Sunday, February 1, 2009

Review: Islamic Calligraphy

I am fascinated by the calligraphy of non-Roman alphabets. I'm a fan of Gothic scripts and other Roman-style fonts too, but I find them much more interesting when you can no longer make out what the words say (like in a medieval manuscript). That's why I've always been drawn to "foreign" calligraphy, such as the Kanji script used in China, Japan, and Korea. When I gaze at the bamboo scroll of Chinese characters hanging on the living room wall right near my desk, I am captivated by the free-flowing sensibility of line and brushstroke. Each character becomes an aesthetic object unto itself. They're not humanoid figures, but abstract ideas. I have no idea what each character means. I don't need to know, and I don't want to know. The scroll hangs on my wall as a grouping of ideas that collectively could meaning anything or nothing. They are words. And yet, whatever their meaning, they stand first and foremost for me as aesthetic ideas.
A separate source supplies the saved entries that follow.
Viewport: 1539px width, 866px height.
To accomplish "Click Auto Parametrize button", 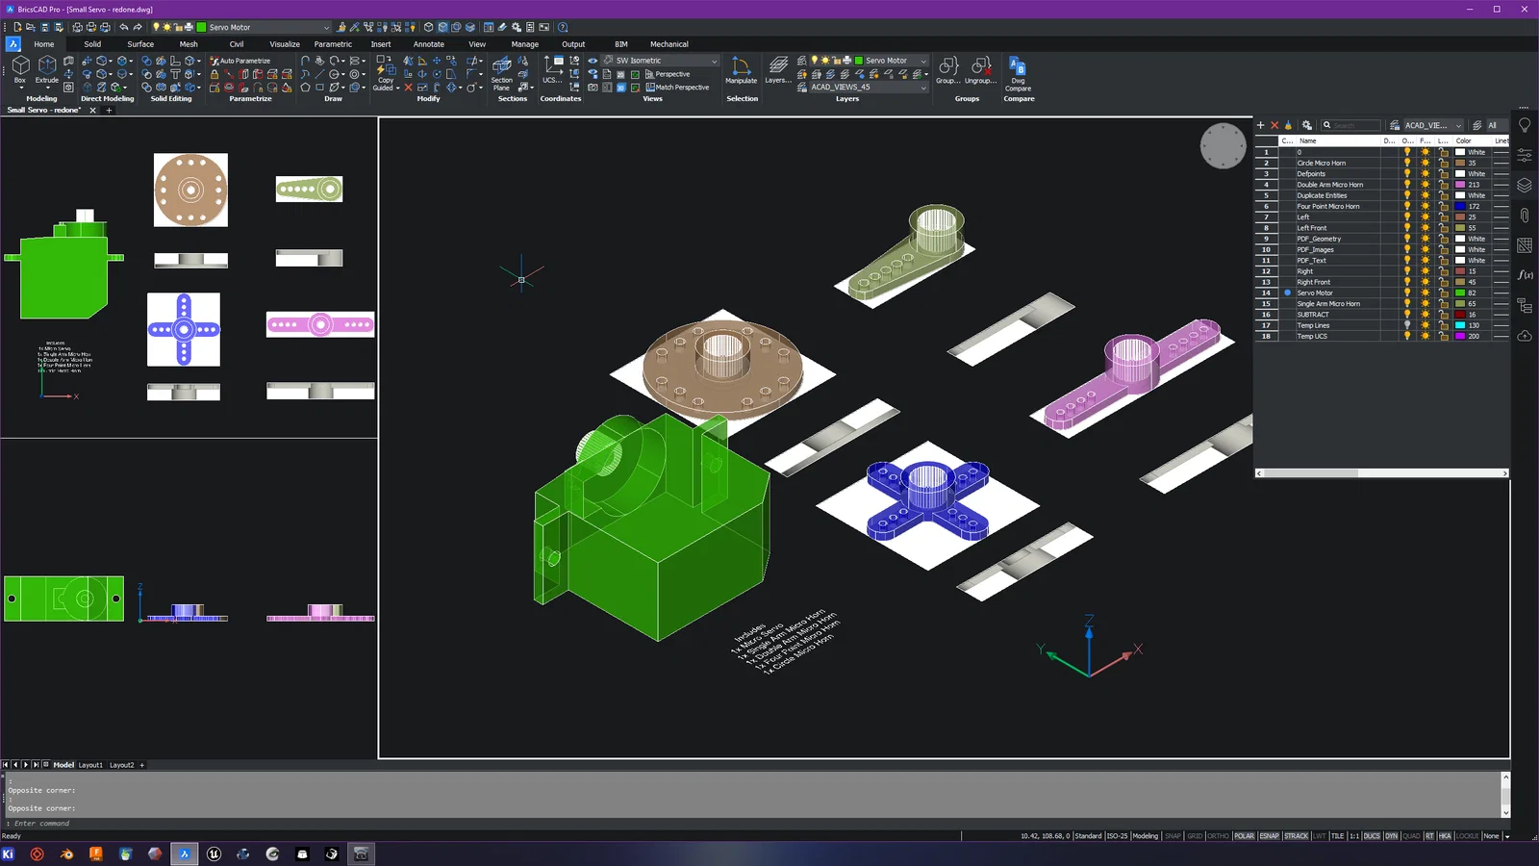I will click(240, 61).
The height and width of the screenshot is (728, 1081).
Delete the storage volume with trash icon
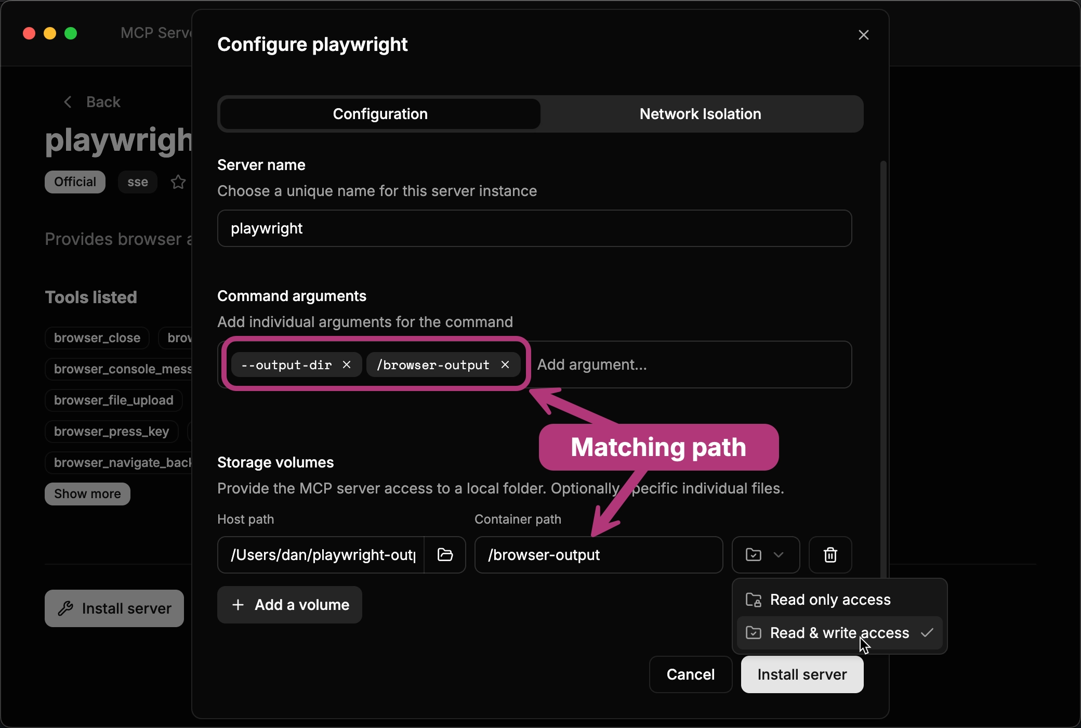(x=829, y=555)
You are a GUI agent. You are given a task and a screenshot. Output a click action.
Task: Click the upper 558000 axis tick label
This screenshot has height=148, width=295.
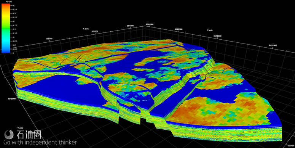coord(49,39)
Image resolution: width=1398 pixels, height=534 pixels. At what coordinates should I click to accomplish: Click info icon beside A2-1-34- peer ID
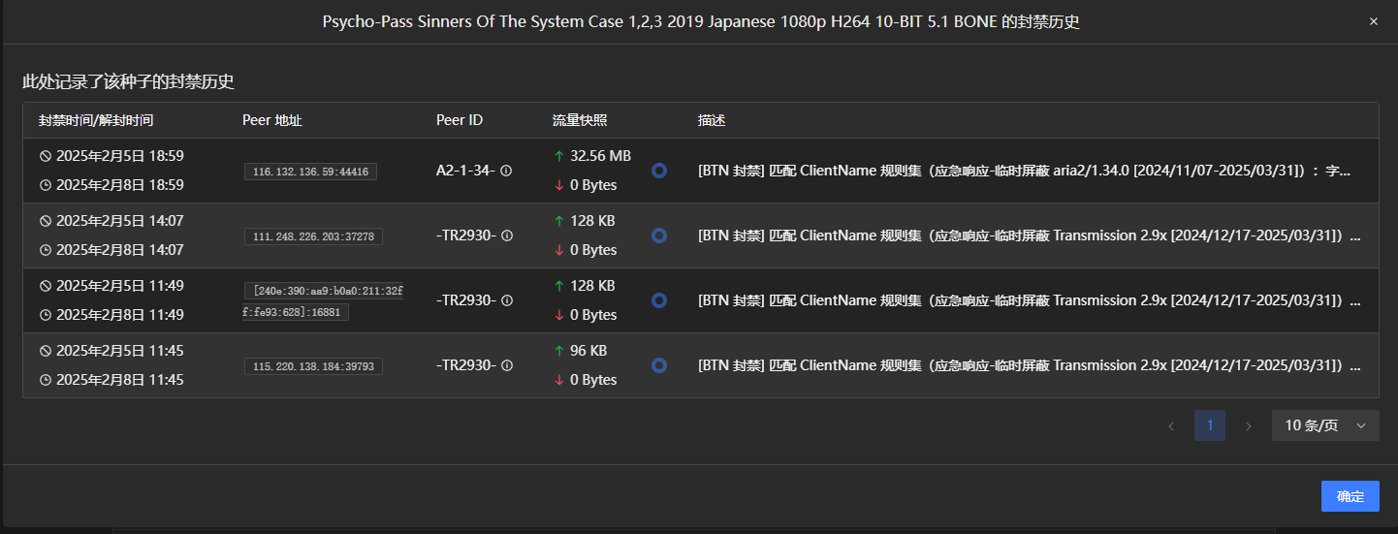506,171
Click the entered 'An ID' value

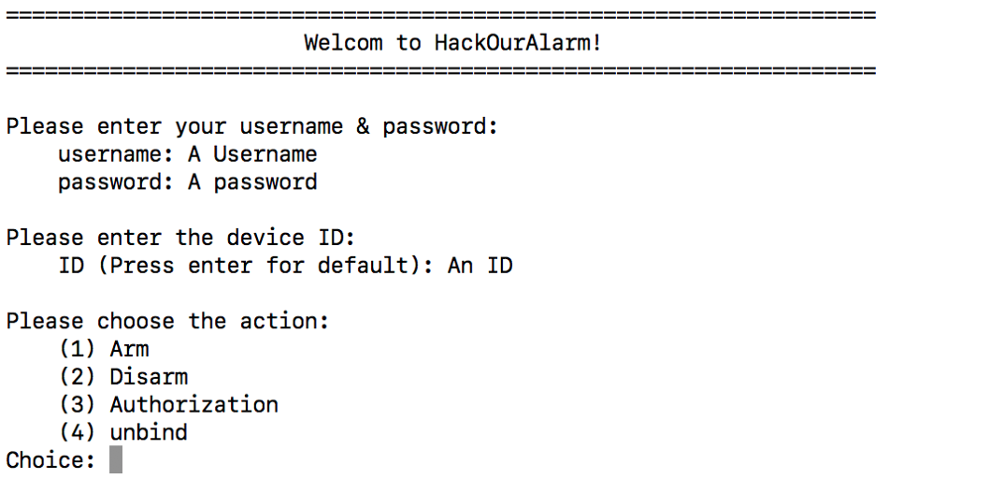click(x=480, y=266)
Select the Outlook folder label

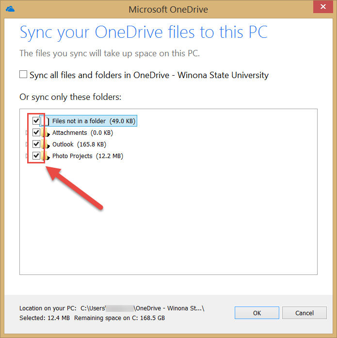[63, 144]
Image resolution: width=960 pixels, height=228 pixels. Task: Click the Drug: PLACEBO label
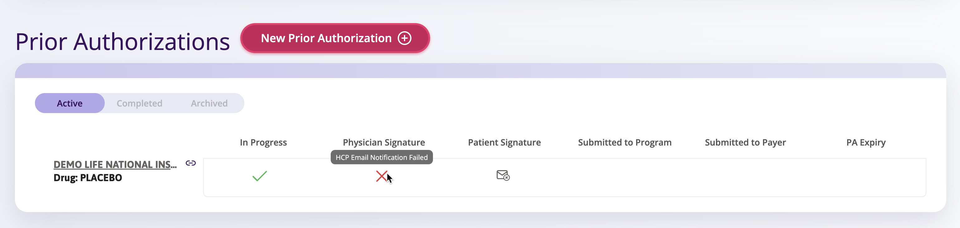click(x=88, y=178)
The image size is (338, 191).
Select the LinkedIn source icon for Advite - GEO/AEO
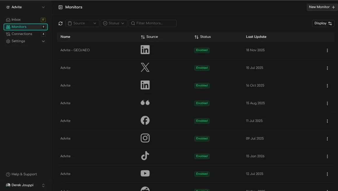coord(145,49)
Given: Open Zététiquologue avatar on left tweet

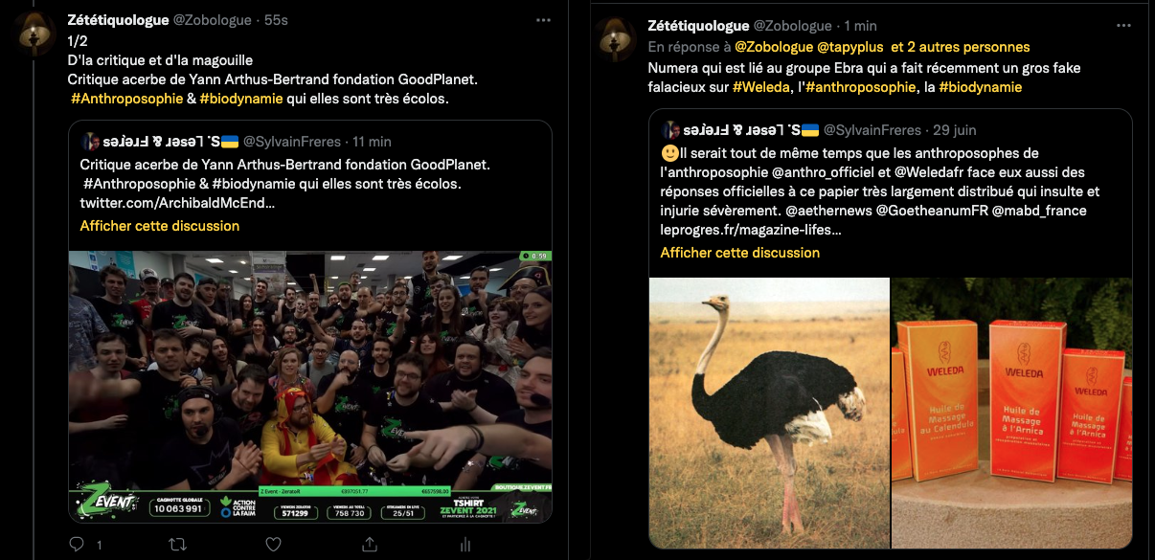Looking at the screenshot, I should coord(35,36).
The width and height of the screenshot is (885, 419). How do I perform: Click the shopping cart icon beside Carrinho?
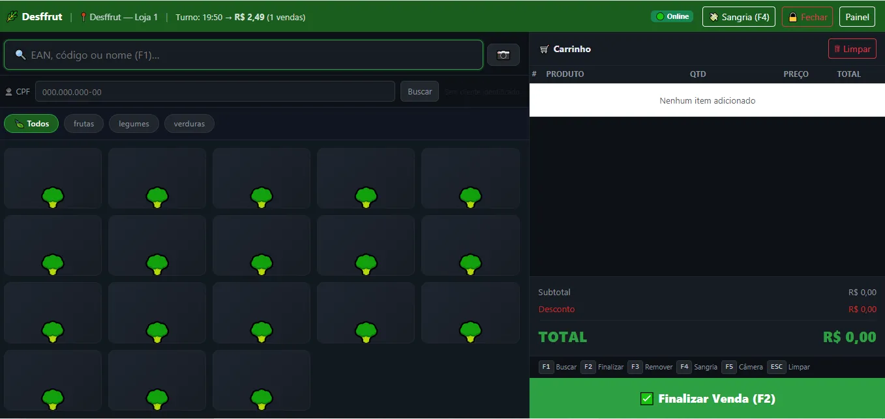545,49
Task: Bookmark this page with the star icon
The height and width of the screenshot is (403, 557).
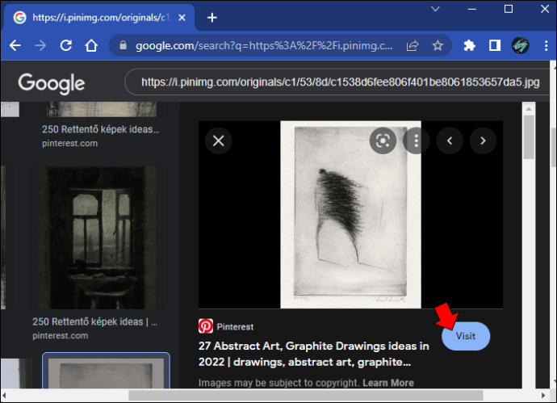Action: [x=438, y=45]
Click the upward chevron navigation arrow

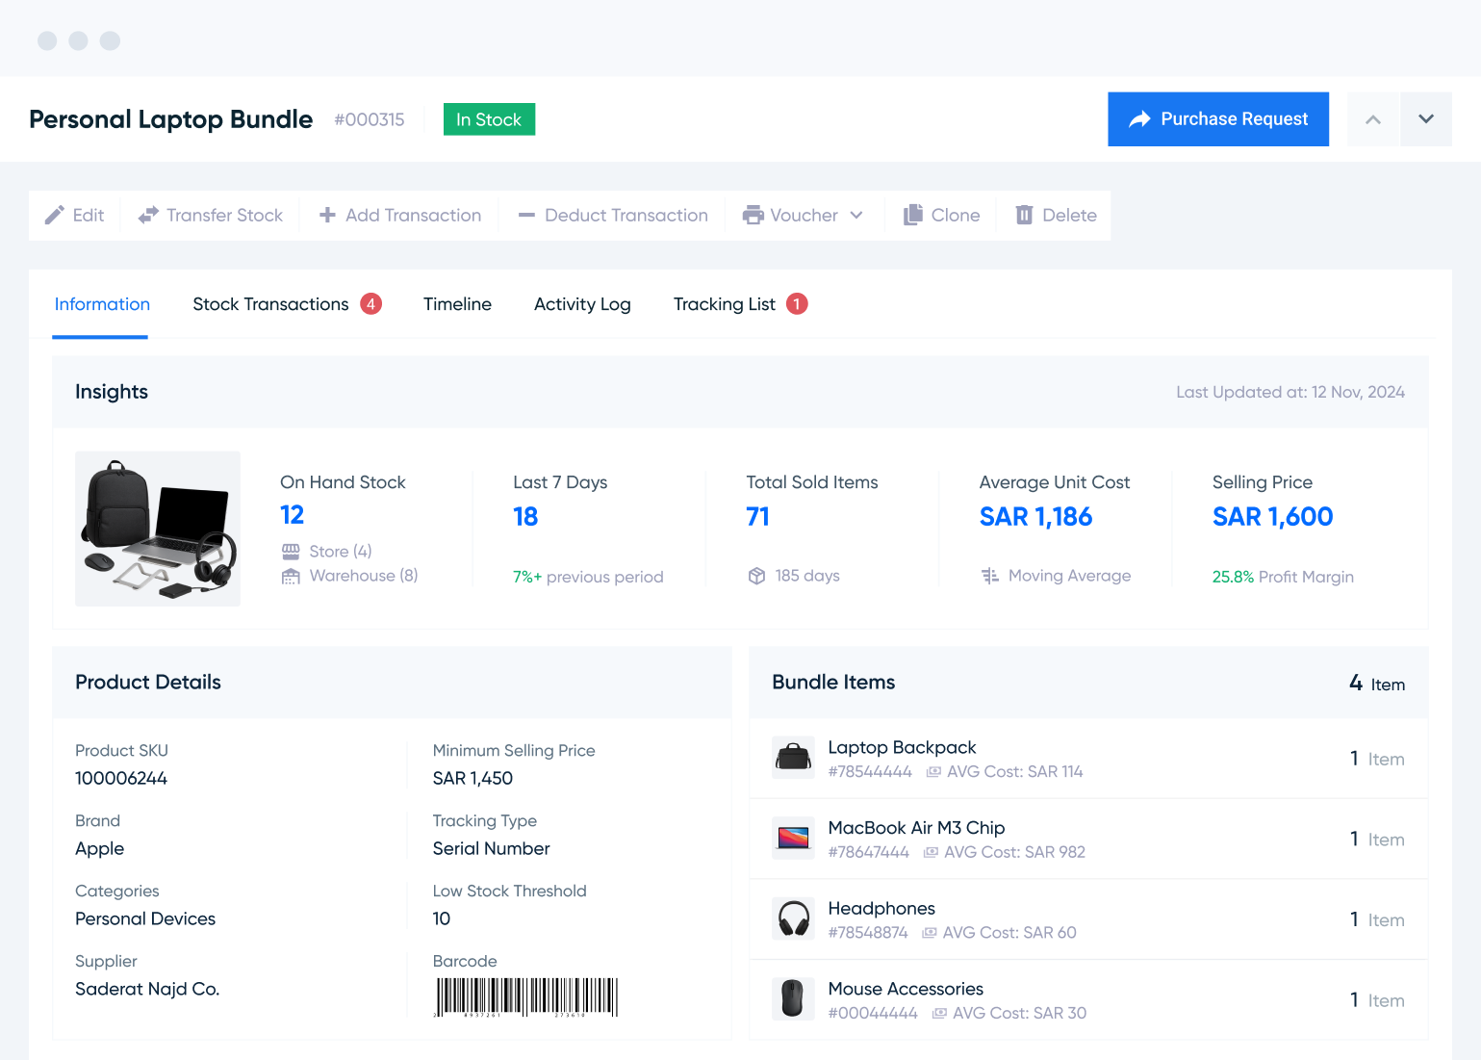pyautogui.click(x=1372, y=118)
Because of this interest of mine, I had been looking forward to going to the Asia Society to see an exhibition on Islamic calligraphy (visit their website for a virtual exhibition, I went on Saturday. It was actually two small shows grouped together: Traces of the Calligrapher: Islamic Calligraphy in Practice, ca. 1600-1900 and Writing the Word of God: Calligraphy and the Qur'an. The majority of objects on display were from the Ottoman Empire (Turkey), the Safavid and Qajar Empires (Iran), and the Mughal Empire (India). The first part focused on the world of the Islamic calligrapher. There were examples of writing implements and related accessories (e.g. reed pens, paper-cutting scissors, etc.), as well as writing guides that students would have used as part of their training. To be a calligrapher in the Arabic world was of great importance. Because traditional Muslim culture does not permit the public display of the human form in art, calligraphy became the ubiquitous type of art in the Islamic world. I hadn't realized that there are so many different types of Arabic calligraphic styles though, and that the skill in both writing and reading these calligraphies required much training and learning. As a result, calligraphers often advertised their abilities with certificates that demonstrated their expertise. The image you see here, for instance, actually has three different types of Arabic scripts on it, all of them written by one Muhammad Sadiq Kamali Efendi, who was active in the 1820s in the Ottoman Empire (the image is from the Asia Society website).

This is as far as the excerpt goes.